▸ **WRITTEN REQUEST**
Answer these questions from the excerpt on the Shenyang trials below:
(a) On what date did eight Japanese prisoners enter the military courtroom in Shenyang?
(b) In which two cities did more than fifty Japanese stand trial beginning in the early summer of 1956?
(c) Which Soviet proceedings does the excerpt call well studied?

** Start of DOCUMENT EXCERPT **

In lieu of an abstract, here is a brief excerpt of the content:

  • War Criminals and the Road to Sino-Japanese Normalization:Zhou Enlai and the Shenyang Trials, 1954-1956
  • Adam Cathcart (bio) and Patricia Nash (bio)

On 19 June 1956, eight Japanese prisoners entered a brightly lit military courtroom in the northeastern Chinese city of Shenyang (沈阳). Having emerged from their prison in neighboring Fushun (抚顺) and borne the shame of public confessions of crimes ranging from the massacre of Chinese civilians to the promotion of Japanese "cultural imperialism (文化帝国主义 wenhua diguozhuyi)" in Manchukuo, the repentant war criminals now stood to receive their verdicts. With the judicial announcement that death sentences had been rejected, and that most of the war criminals would soon be released back to Japan, cries escaped the lips of the convicts and their tears welled up. Throughout, flashbulbs exploded and Xinhua film reels whirred, recording the spectacle of justice for its ultimate conveyance to audiences on the Chinese mainland and in Japan.1

Watching carefully from Beijing was Zhou Enlai (周恩來 1898-1976), the man whose orders had initiated the trials and whose foreign ministry was using every power at its disposal to promote the trials and render the subsequent release of the war criminals as a propaganda success. In the mid-1950s, Zhou was in the midst of orchestrating a major turn in Chinese policy toward Japan; and, indeed, mass amnesty and repatriation of Japanese war criminals played an important component in the foreign minister's drive toward rapprochement. The policy of magnanimity adopted by the Chinese Communist Party (共产党 [CCP]) toward the war criminals was, further, a significant component in Zhou Enlai's "people's diplomacy (民間外交 minjian waijiao)" offensive toward Japan. Beginning in the early summer of 1956 more than fifty Japanese stood trial in Shenyang and Taiyuan. The trials marked the high point in PRC prosecutions of Japanese for war crimes, coinciding precisely with China's unmistakable push for diplomatic normalization with Japan.

Because the trials intersect with so many important narratives of twentieth-century Chinese history, it is surprising that so little has been written about the proceedings. The burgeoning literature on Chinese Communist domestic and foreign [End Page 89] policy in the 1950s rarely engages the trials as an object of inquiry.2 Mainland historians tend to take the trials more seriously as a component of the Sino-Japanese relationship, but mostly follow the CCP's predetermined narrative that emphasizes the humanity displayed by the CCP toward the war criminals, implicitly modeling the "correct" form of penitence for guilty Japanese.3 Similar trials were taking place all across the Communist bloc in the 1950s, but the Shenyang proceedings have eluded comparison with other trials in that period.4 The Soviet trial and repatriation of German prisoners of war after 1954 has been well studied, for instance, and its remarkable similarities to the procedure and intent of the Shenyang trials could be profitably juxtaposed.5 Scholars of prisoner of war (POW) culture in East Asia in the 1950s [End Page 90] might also find the trials noteworthy.6 Beyond such comparisons, the Shenyang proceedings as documented in the Ministry of Foreign Affairs Archives (中国外交部档案馆 Zhongguo waijiaobu dang'anguan) could fuel further discussion of Sino-Soviet relations, war and memory, "thought reform (思想改革 sixiang gaige)" among prisoners, and, of course, the wide range of political campaigns occurring in China in that unique year of 1956.

** End of DOCUMENT EXCERPT **
** Start of DATA PROVIDED **

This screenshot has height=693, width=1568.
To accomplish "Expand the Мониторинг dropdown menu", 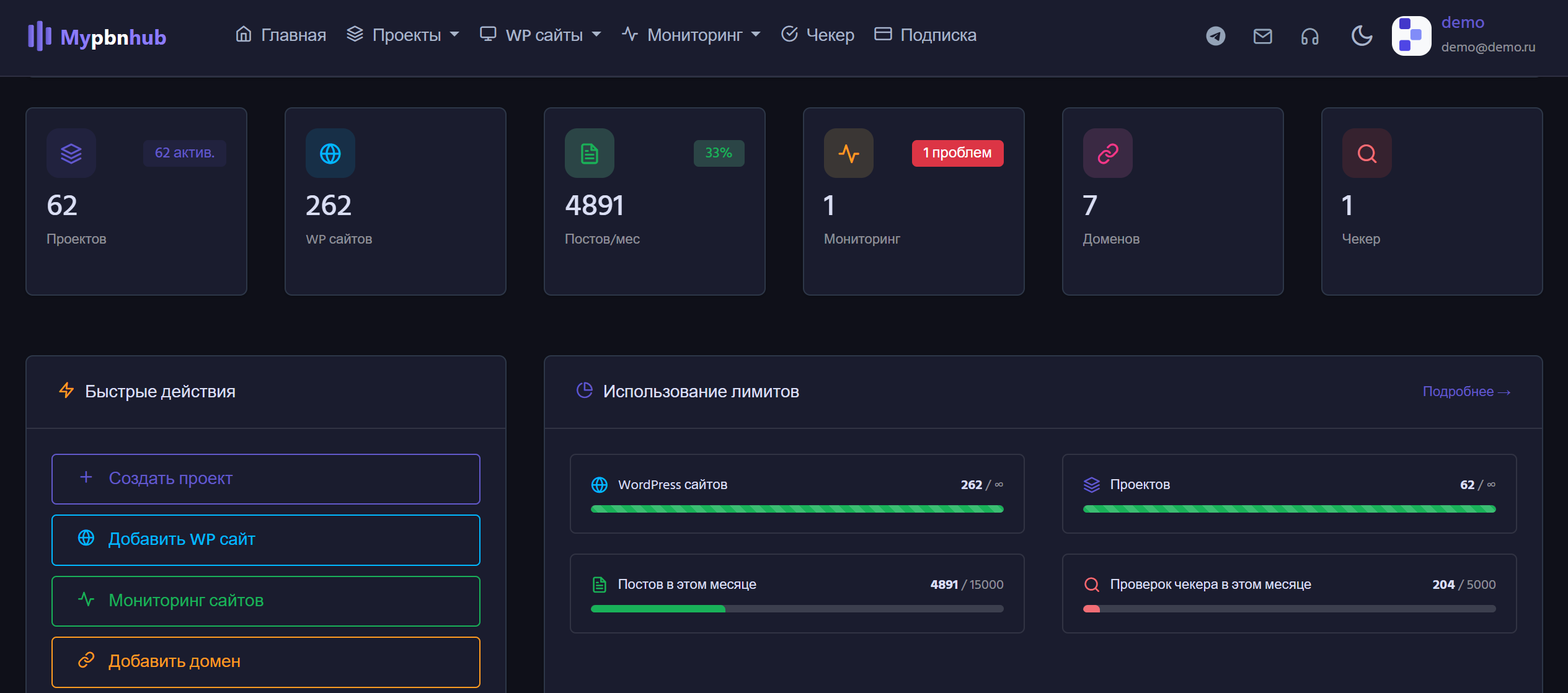I will point(692,35).
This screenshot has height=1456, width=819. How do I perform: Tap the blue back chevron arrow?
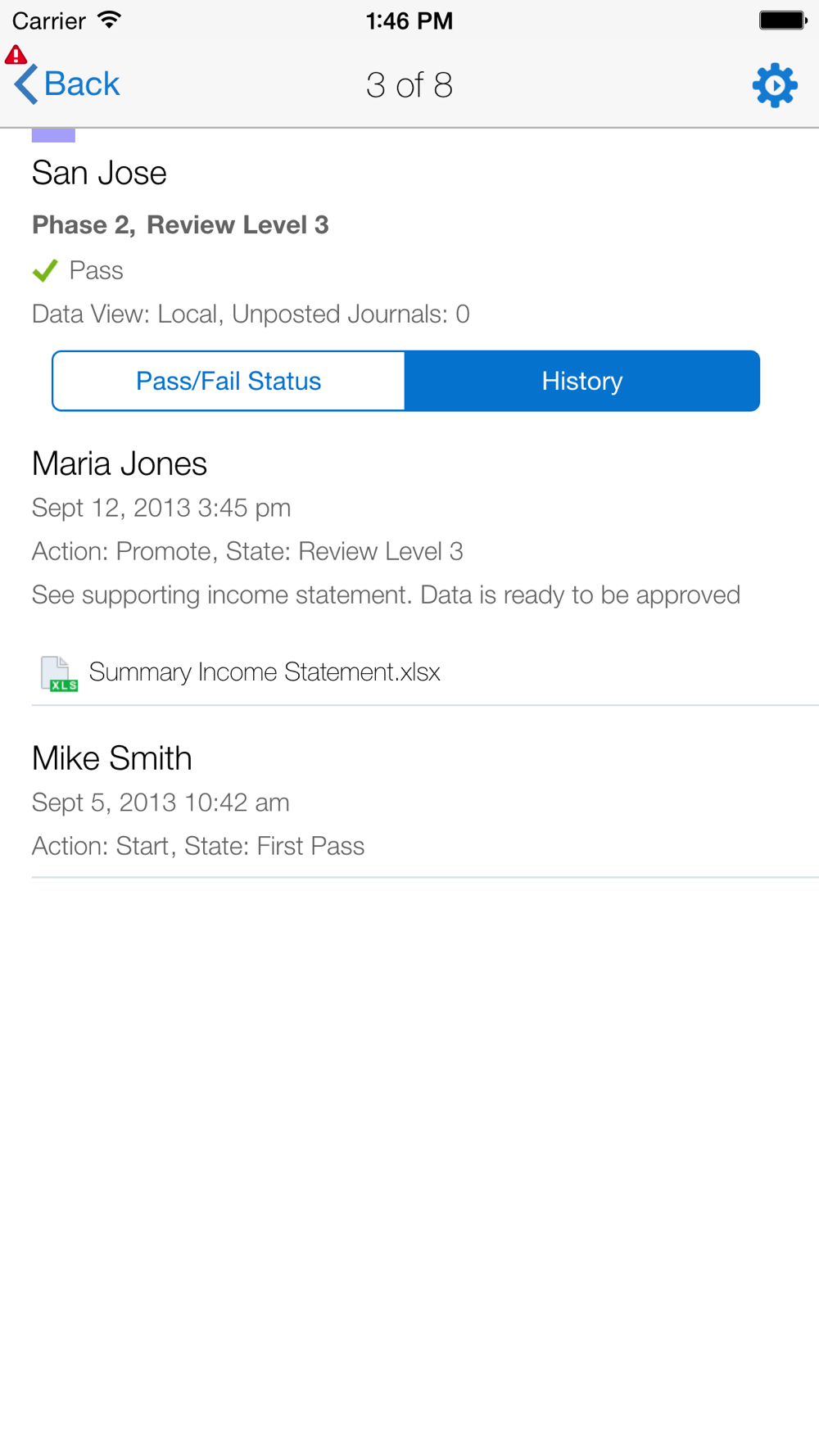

** End of DATA PROVIDED **

▸ **WORKED SOLUTION**
(a) 19 June 1956
(b) Shenyang and Taiyuan
(c) The Soviet trial and repatriation of German prisoners of war after 1954